• REQUEST:
Copy out the lines from the start of the records through the line that contains "Action: coord(105,41)", both ends included.

• PROVIDED DATA:
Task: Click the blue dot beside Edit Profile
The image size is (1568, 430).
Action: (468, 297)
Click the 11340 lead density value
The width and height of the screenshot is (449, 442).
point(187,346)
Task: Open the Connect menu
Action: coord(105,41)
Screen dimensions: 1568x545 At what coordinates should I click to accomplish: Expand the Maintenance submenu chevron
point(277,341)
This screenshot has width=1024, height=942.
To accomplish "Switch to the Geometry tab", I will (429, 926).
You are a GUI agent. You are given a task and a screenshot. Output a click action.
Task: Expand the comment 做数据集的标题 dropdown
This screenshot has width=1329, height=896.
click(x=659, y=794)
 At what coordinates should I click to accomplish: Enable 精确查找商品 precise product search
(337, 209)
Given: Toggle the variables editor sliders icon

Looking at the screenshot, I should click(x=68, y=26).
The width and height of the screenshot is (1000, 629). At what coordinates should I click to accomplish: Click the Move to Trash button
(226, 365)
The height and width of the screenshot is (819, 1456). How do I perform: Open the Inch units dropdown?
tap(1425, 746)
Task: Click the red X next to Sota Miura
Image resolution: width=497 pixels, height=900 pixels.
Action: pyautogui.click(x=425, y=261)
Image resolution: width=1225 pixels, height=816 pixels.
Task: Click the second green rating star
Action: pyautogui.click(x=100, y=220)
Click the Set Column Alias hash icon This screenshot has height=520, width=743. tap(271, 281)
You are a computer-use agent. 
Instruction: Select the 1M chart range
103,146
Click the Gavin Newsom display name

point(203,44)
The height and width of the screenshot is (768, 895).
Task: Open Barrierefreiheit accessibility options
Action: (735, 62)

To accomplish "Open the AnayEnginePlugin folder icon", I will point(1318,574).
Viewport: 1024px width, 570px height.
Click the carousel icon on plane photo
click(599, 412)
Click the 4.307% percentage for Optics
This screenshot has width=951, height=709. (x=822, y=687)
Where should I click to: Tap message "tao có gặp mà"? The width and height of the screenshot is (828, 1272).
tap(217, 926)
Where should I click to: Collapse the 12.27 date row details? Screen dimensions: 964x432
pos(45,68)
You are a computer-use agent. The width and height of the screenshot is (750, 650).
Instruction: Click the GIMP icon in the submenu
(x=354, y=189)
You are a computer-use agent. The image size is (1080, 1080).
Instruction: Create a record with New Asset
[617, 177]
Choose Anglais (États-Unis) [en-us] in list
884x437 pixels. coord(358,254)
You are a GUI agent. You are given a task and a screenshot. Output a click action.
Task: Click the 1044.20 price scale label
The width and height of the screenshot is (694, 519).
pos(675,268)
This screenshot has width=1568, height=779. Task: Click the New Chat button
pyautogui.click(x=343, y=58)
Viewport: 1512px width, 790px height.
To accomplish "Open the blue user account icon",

• RESPONSE FOR THIS EXERCISE:
Task: Click the blue dot beside Edit Profile
The image size is (1568, 430).
Action: (468, 297)
Click the 11340 lead density value
The width and height of the screenshot is (449, 442).
point(187,346)
Task: Open the Connect menu
Action: coord(105,41)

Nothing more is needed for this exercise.